Maurice Noel Hartnett (21 December 1909 – 4 October 1960) was an Irish politician, barrister, broadcaster and writer. He was a member of Seanad Éireann from 1951 to 1954.[1]
He worked as a schoolteacher before becoming press officer to the Irish Tourist Association. In the 1930s he joined Radio Éireann, the Irish broadcasting company, as producer, commentator, scriptwriter and announcer.[1] He joined Fianna Fáil while in TCD, and became a party election organiser. He also represented the Dublin University constituency on the Fianna Fáil national executive.[1]
He studied at King's Inns and was called to the bar in 1937.[1] Until the 1940s, Hartnett was Junior counsel to former IRA Chief of StaffSeán MacBride in a number of defences of IRA prisoners. In 1946, the pair represented the deceased hunger-striker Seán McCaughey at an inquest into his death, which embarrassed the government of Éamon de Valera by exposing the poor conditions at Portlaoise Prison.[2][3] Hartnett - whose family were all supporters of de Valera and Fianna Fáil - was then dismissed from his position at Radio Éireann under the influence of de Valera.[4] Hartnett left Fianna Faíl soon after and joined Clann na Poblachta, the new political party founded by MacBride.
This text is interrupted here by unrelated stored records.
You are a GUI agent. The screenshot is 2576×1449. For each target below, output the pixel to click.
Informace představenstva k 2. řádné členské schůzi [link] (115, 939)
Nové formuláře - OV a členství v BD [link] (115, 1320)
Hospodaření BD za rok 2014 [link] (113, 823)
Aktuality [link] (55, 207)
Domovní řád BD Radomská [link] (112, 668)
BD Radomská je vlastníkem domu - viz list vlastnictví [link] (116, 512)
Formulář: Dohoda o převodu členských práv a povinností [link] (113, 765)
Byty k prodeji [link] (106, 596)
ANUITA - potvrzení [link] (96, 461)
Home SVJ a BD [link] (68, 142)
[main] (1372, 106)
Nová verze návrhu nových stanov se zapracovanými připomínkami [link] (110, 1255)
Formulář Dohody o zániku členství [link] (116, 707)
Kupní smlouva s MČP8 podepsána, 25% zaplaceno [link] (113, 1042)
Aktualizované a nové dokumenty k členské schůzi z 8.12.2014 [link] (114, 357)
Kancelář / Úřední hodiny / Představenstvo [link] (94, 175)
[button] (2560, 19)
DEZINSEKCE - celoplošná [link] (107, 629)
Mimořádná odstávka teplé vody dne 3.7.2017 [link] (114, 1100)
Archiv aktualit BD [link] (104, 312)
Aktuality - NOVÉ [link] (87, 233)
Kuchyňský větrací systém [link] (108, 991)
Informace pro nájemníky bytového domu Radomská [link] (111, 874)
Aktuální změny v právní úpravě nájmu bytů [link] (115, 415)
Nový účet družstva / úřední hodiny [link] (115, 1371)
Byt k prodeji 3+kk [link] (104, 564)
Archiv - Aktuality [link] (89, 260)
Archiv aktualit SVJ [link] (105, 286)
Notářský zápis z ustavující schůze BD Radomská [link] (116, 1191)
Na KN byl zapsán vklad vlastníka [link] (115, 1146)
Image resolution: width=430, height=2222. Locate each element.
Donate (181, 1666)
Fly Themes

In 1947, MacBride became a Teachta Dála (TD) for Dublin County in the 1947 by-election.[5] De Valera then sought to outwit his opponents with a snap election in 1948. Because of his political experience, MacBride chose Hartnett as his director of elections. He narrated and appeared in Ireland's first political campaigning film, for Clann na Poblachta, called "Our Country".[6]
After the new party won ten seats, it formed part of the first Inter-Party Government, ousting Fianna Fáil from their long tenure as the party of government. Hartnett had failed to win the seat for the Dún Laoghaire and Rathdown constituency,[7] though there remained the possibility of appointment to the Seanad Éireann. However, he was bitterly hurt to be overlooked by Seán MacBride to be party spokesman in the Seanad. After a bill to fund a new Irish News Agency (with an anti-partition slant) was passed in 1949, MacBride's initial choice for head of the Agency was Hartnett but after a row with him he asked Conor Cruise O'Brien instead, a man who referred to Hartnett as "a dedicated republican propagandist." Hartnett ended up on the board of the Agency. MacBride also took Hartnett with him as a speech-writer on a trip to the USA, to pen the rousing, sentimental, republican message for the local audience; Hartnett was sent home half-way through, initially explaining that MacBride considered the words of his speech too aggressive.[8] Eventually, because of MacBride's failure to act regarding a case of political cronyism concerning James Everett, Minister for Posts and Telegraphs in the Baltinglass affair, he provided a resignation letter for MacBride in February 1951.[9][10]
In February 1951 Hartnett resigned from Clann na Poblachta.[1] In the subsequent election of 1951 he was Noël Browne's director of elections - with Browne running as an independent - and he threatened legal action against some clerics of the Catholic Church who had cast Browne, in his support of free healthcare, either as communist or Nazi.[11]
It was arranged that same year for Hartnett to see a consultant cardiologist because of his ill health, and he was given a poor prognosis.[12] Notwithstanding this, he continued in politics and was elected by the Labour Panel to the 7th Seanad, with Fianna Fáil support.[1][13] He rejoined Fianna Fáil in October 1953, along with Noël Browne.[1] He lost his seat at the 1954 Seanad election. In 1957 he resigned from Fianna Fáil with Browne, for whom he acted as election agent in the 1957 general election.[1] In June 1958, he failed in his second attempt to become a TD, this time representing the National Progressive Democrats in the Dublin South-Central constituency by-election.[7]
He died from heart disease on 4 October 1960 at his home in Stillorgan, County Dublin. He was married, with two sons and a daughter.[1]